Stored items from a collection
□ □ □ □ □ □ □

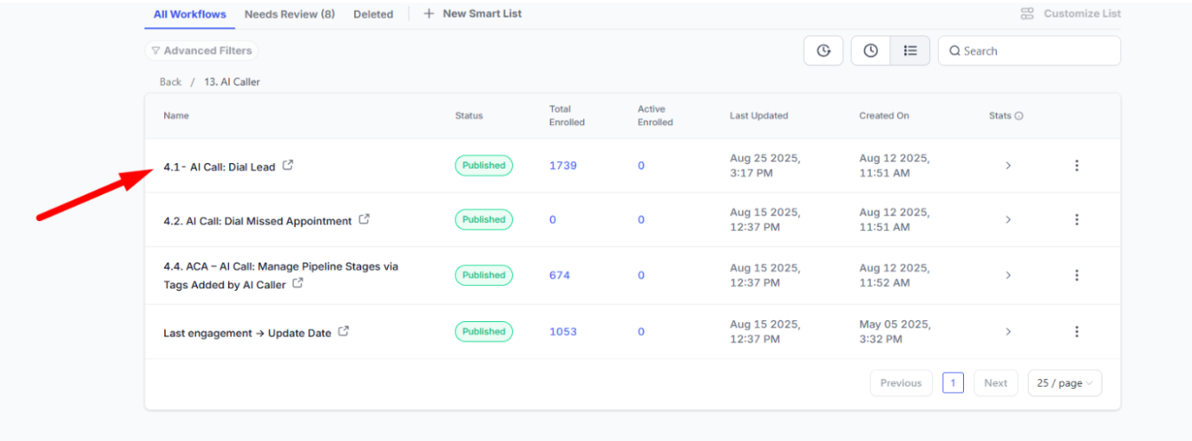
Task: Click the Customize List icon
Action: pos(1027,13)
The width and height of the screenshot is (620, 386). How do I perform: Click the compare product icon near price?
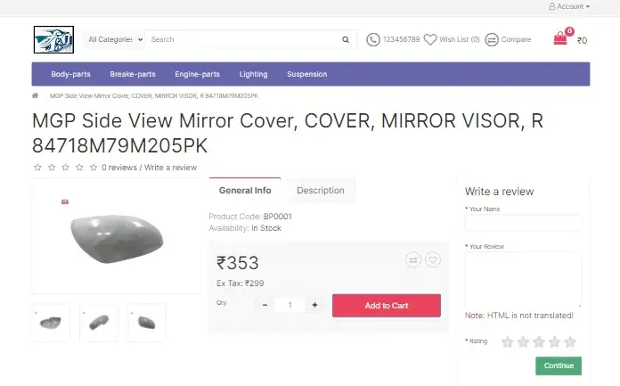pyautogui.click(x=413, y=259)
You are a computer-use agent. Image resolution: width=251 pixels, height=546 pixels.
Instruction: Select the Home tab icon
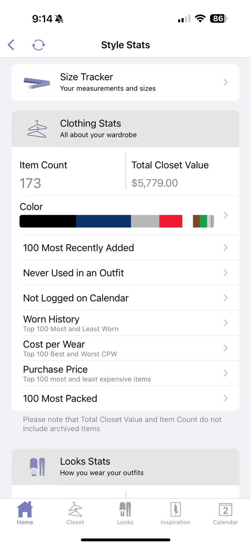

□ □ □ □ □ □ □

• [ACTIVITY]:
Nothing but the lines from the line containing "You are a computer-use" through the end of the records belongs in the answer, written out exactly, both ends included, without pictures.

• [RESULT FOR THIS TASK]:
You are a computer-use agent. Image resolution: width=251 pixels, height=546 pixels.
Instruction: Select the Home tab icon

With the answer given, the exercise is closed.